In 1873, the Society for the Encouragement of Arts, Manufactures and Commerce decided that they would send a deputation to the Duke of Argyll (who Hodgson consistently misspells as the Duke of Argyle). George Campbell, the 8th Duke of Argyll, had been appointed as Secretary of State for India in Gladstone’s Government of 1868. Hodgson was keen to join the deputation and write a paper to present to the Duke. So in the archive there is a letter from P. Le Neve Foster, Secretary of Society for the Encouragement of Arts, Manufactures and Commerce to Brian Houghton Hodgson to inform him that the Duke of Argyll has notified his willingness to receive a deputation from the Society and to request Hodgson’s attendance at the India Office for this purpose.
There is also correspondence between Hodgson and Colonel Hardy concerning the wording of the paper that Hodgson wants printed to go to the Duke of Argyll.
But Hodgson wasn’t satisfied with just going through the official routes. He was writing to anyone and everyone who he thought might have some influence in the situation or had the ear of somebody of influence. Thus there are letters to Sir Rutherford Alcock, former Counsel-General in Japan; Sir Louis Mallet, then Member of the Council of India and advocate of free trade with the Indian state; Frederic J. Mouat, Inspector of the Local Board and Member of the Statistical Society; M.E. Grant Duff, the Under-Secretary of State for India; Charles Gridlestone, Officiating Junior Under Secretary to the Government of India; W.W. Hunter, Statistical Surveyor of India; Thomas George Montgomerie, Surveyor, Great Trigonometric Survey of the Indian sub-continent; and others.
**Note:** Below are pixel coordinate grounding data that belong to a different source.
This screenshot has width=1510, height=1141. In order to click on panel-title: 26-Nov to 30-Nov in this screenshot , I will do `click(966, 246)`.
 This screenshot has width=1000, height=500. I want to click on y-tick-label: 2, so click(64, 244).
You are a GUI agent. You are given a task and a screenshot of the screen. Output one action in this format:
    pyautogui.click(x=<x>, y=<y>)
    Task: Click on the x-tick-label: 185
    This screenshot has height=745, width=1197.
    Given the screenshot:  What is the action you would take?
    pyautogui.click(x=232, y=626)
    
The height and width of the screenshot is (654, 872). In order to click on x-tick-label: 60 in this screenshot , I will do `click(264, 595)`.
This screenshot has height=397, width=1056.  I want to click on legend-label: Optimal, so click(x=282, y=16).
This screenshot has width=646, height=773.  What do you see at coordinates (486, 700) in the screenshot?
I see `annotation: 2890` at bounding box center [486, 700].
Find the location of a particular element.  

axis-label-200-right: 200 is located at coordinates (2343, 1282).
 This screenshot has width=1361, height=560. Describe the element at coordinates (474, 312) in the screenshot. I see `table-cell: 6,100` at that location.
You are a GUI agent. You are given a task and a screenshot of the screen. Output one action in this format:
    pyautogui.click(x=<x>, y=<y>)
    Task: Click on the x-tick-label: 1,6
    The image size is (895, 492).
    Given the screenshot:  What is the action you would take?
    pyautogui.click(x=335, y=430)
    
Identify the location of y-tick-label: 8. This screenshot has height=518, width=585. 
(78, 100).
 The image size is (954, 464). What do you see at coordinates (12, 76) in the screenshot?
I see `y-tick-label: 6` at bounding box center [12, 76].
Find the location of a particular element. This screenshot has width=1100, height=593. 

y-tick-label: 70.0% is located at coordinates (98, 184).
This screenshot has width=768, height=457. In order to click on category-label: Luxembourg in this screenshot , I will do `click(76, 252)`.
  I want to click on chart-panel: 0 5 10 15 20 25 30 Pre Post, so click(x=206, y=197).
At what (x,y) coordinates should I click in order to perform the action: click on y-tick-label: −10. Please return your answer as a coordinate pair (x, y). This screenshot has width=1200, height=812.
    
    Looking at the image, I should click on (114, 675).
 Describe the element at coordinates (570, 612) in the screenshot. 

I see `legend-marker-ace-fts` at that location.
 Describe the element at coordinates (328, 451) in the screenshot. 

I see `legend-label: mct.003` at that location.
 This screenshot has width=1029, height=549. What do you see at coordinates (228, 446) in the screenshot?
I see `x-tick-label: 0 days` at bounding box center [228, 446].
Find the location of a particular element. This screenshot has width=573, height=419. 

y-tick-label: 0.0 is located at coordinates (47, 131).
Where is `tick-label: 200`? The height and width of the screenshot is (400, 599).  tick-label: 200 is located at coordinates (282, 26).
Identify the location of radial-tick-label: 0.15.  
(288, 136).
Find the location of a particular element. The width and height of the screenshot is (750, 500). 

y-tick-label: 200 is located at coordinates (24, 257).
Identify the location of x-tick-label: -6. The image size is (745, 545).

In all this correspondence Hodgson shows his concern regarding British commerce with Nepal and Tibet and pushes for the Governor-General to open negotiations with the Nepal and Tibetan leaders, and for the British to be concerned regarding Russia attacking the N W Frontier.
In one of these letters, sent by Henry Yule, writer and orientalist, we find a connection with one of our other major sets of personal papers – that of Thomas Manning. Writing in 1873, Yule says that his friend, a French Navy Officer, Lt. Garnier was in China preparing for an attempt to penetrate Tibet. Yule asks Hodgson if he can give any advice. Yule then continues: “It is curious how few of the few Europeans who have got to Lhasa have given any account of it. There was Mr Manning, I believe who got there some 60 years ago but I never could find any precise notice of the fact or circumstances. And I have a note somewhere from the Journal Asiatique of a Dutchman called Vanderput who in the last century got to Lhasa & then to Peking, but apparently never published anything.”
This letter was written before Sir Clements Markham published Narratives of the mission of George Bogle to Tibet, and of the journey of Thomas Manning to Lhasa in 1876, so it was interesting to read that Manning’s journey was known about and being written about some years after his death in 1840.
The listing of the letters has not only enabled me to discover more about Brian Houghton Hodgson but also something of the political history of that period. As I move on to listing his papers and notes, I look forward to learning more about the subjects to which he devoted so much of his life.